What to produce: Your task is to transcribe exactly, and only, the lines running from the one with "At what coordinates" to the end of the listing below, inclusive, with every picture left out.

The input:
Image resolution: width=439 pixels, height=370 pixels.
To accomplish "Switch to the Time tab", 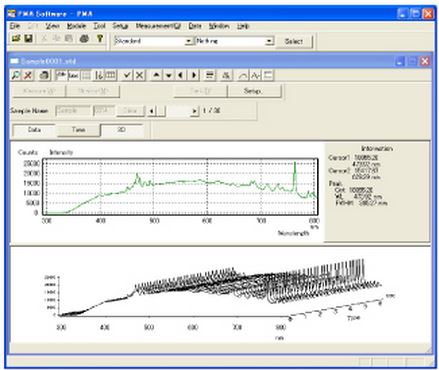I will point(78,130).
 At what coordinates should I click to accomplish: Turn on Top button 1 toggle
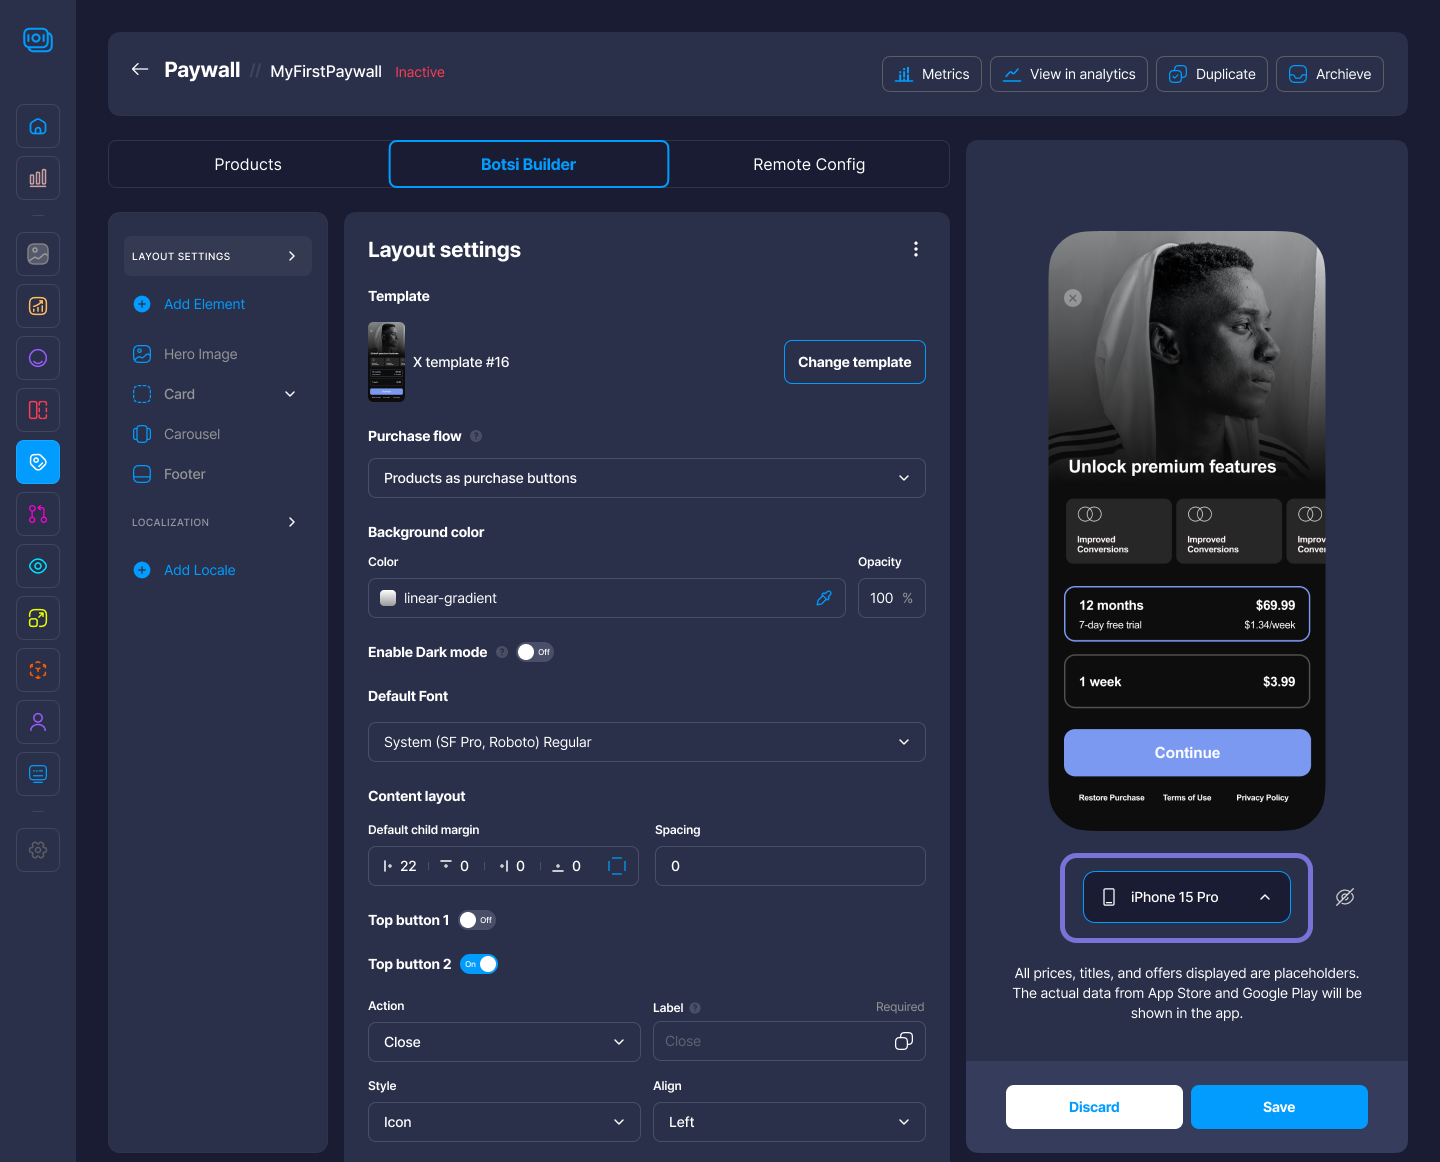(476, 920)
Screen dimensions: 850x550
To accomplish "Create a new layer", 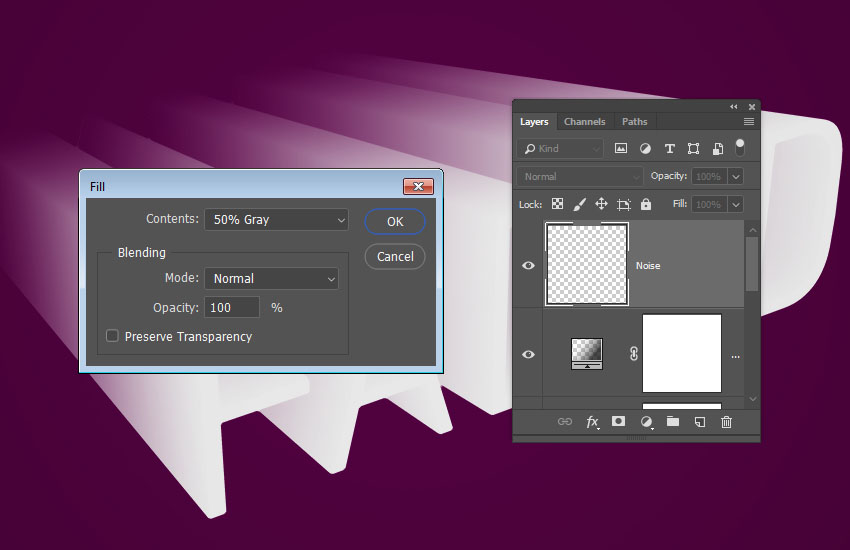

Solution for this problem:
 At what coordinates should I click to accomplish: Turn on Top button 1 toggle
(476, 920)
Screen dimensions: 850x550
To accomplish "Create a new layer", 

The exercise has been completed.